For the longest time, the United Arab Emirates had no chance to keep pace with the western world’s clean tech advancements mostly because of a dearth of skills and a non-existent supply chain of necessary materials.
But that is changing now as government and civil society leaders recognize the importance of keeping pace with western developments – particularly to secure the region’s energy hegemony for the future.
As such, Beirut recently opened the first 3-D printing shop and now MIST, a branch of Masdar, has announced that it has purchased a Fujifilm Dimatix DMP283 inkjet printer in order to prepare its graduate students to learn how to print their own organic optoelectronics.

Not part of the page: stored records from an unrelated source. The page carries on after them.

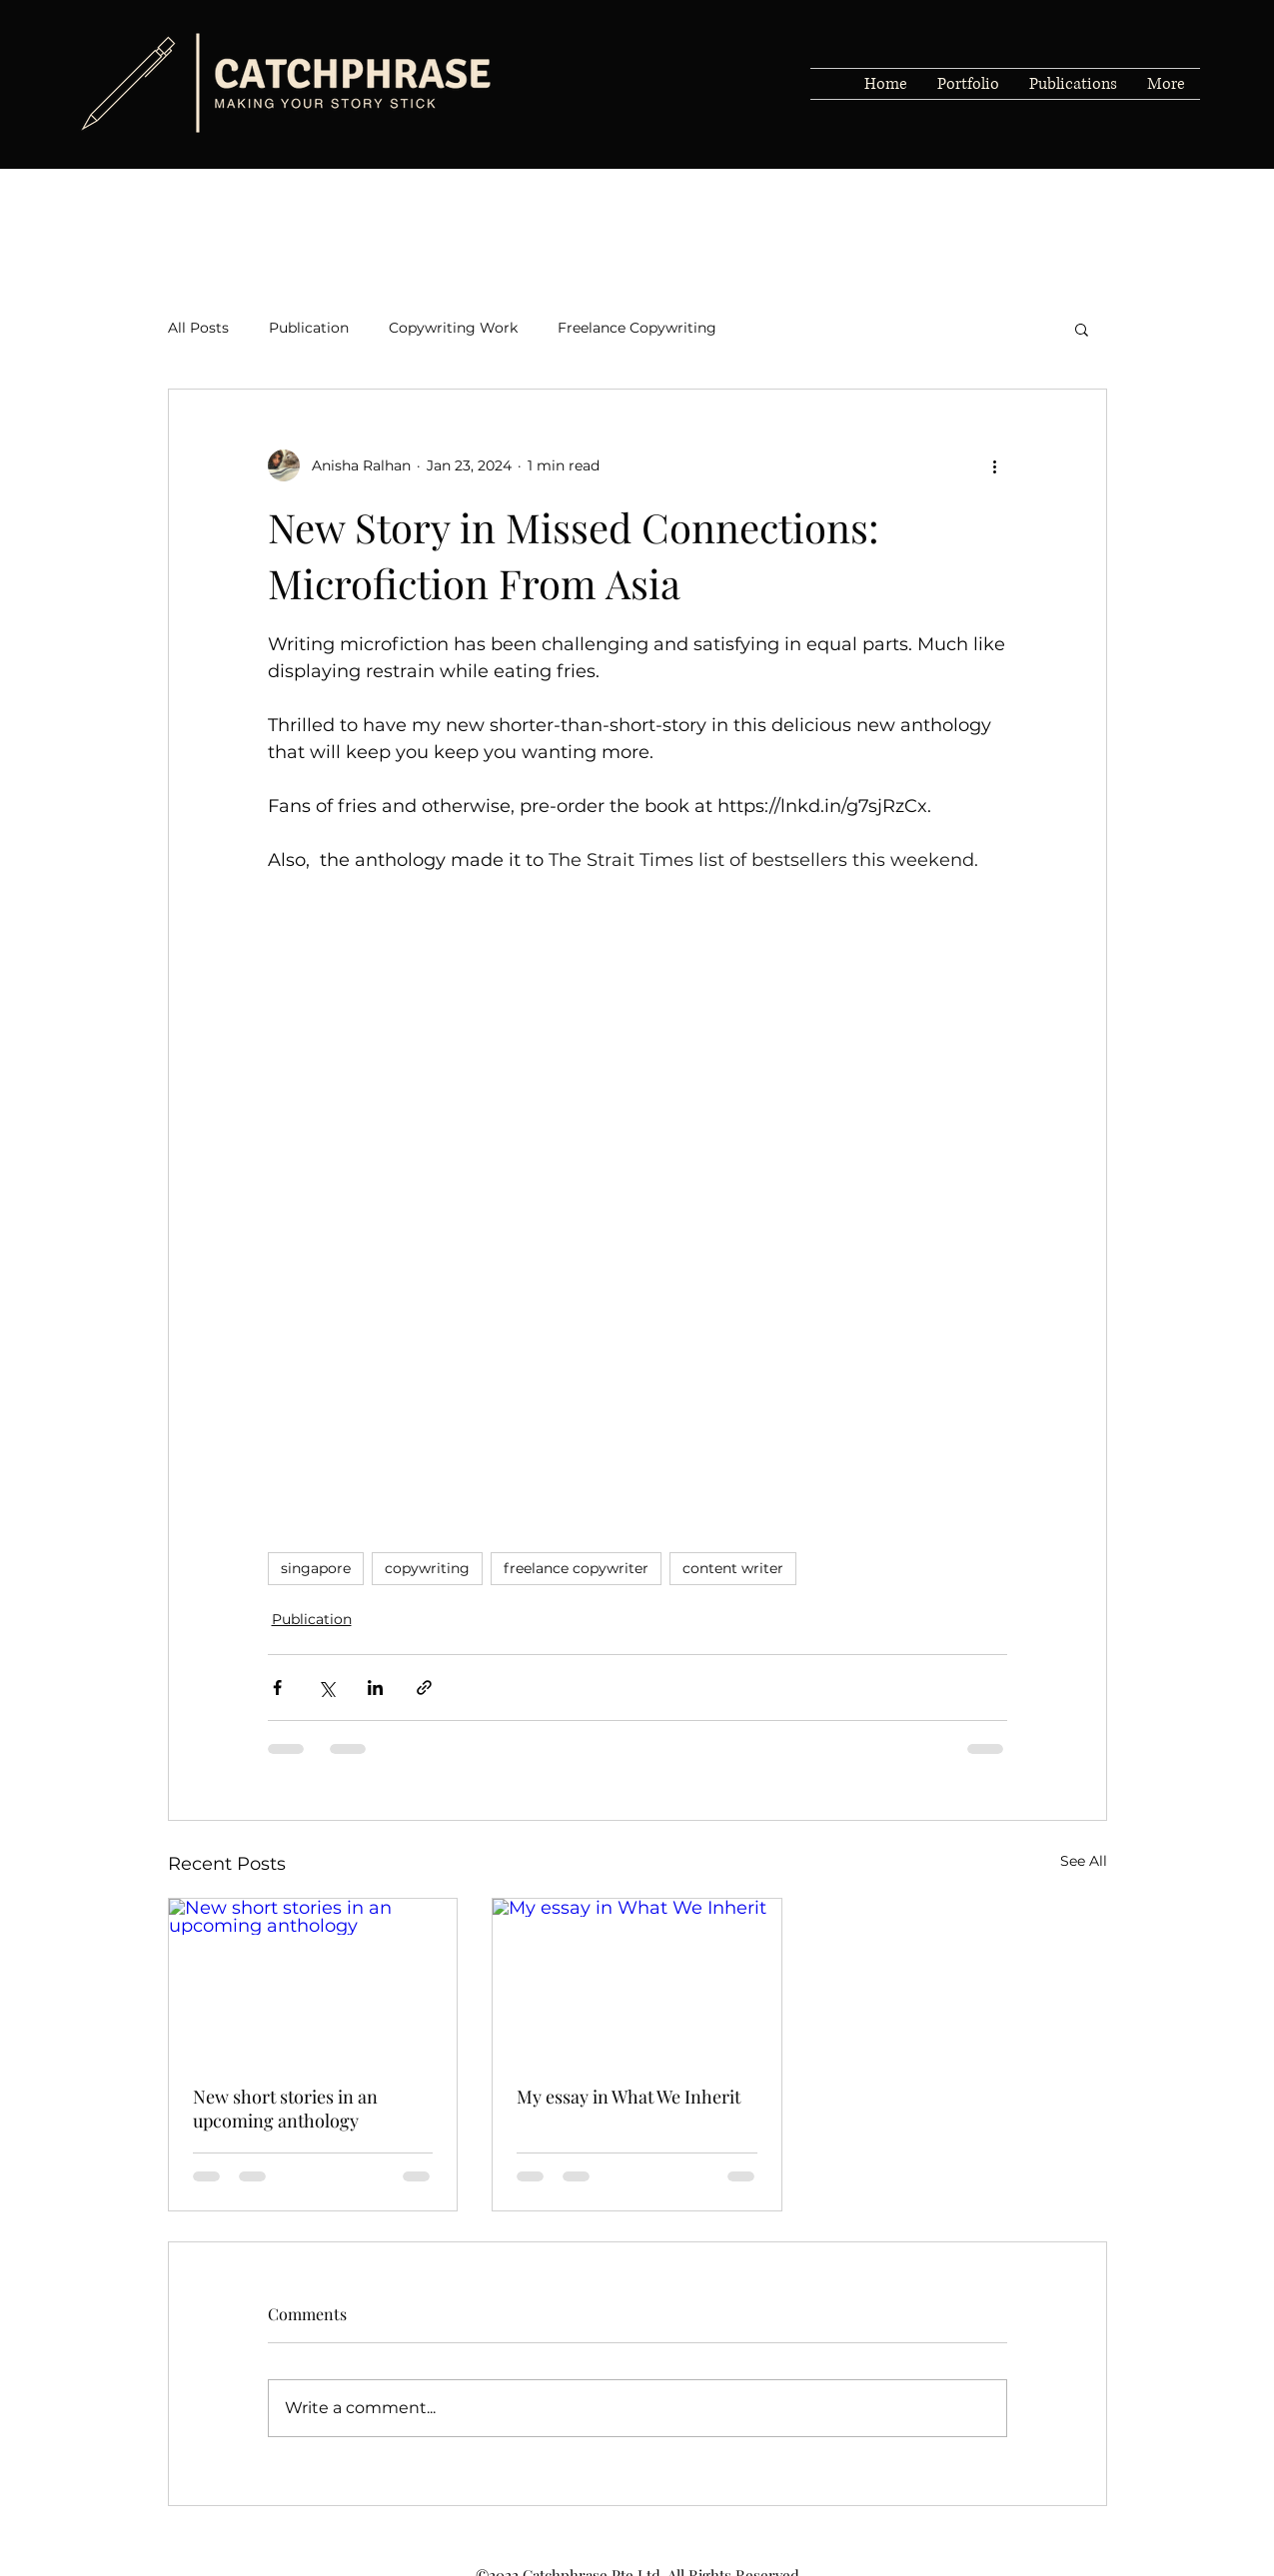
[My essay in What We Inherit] (637, 1980)
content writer (732, 1568)
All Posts (198, 328)
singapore (316, 1568)
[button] (1081, 329)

“Dr. Samuele Lilliu, a post-doctoral fellow working at the Nano-Optics and Optoelectronics Research (NOOR) Laboratory under Dr. Marcus Dahlem, Assistant Professor,Microsystems Engineering, is leading a major project on organic photodetectors, including solar cells and photodiodes,” writes Arab Brains.
“Novel research strategies and innovative concepts are also being developed to make Masdar Institute a strong player in the printed electronics arena.”
MIST President Dr. Fred Moavenzadeh added that his faculty, post doc and graduate students have worked with such a high standard that the UAE is becoming known as a leader in technology invention.
“The development and the optimization of semiconductor and nanoparticles inks is an essential step for the commercialization of low cost organic photodetectors,” according to Arab Brains.
Self-powered electronic newspapers and building-integrated photovoltaics are among the products that Masdar may be capable of printing if all goes well.
And if we have learned anything over the years of writing about the organization, and being there several times to visit, it is that Masdar always follows through.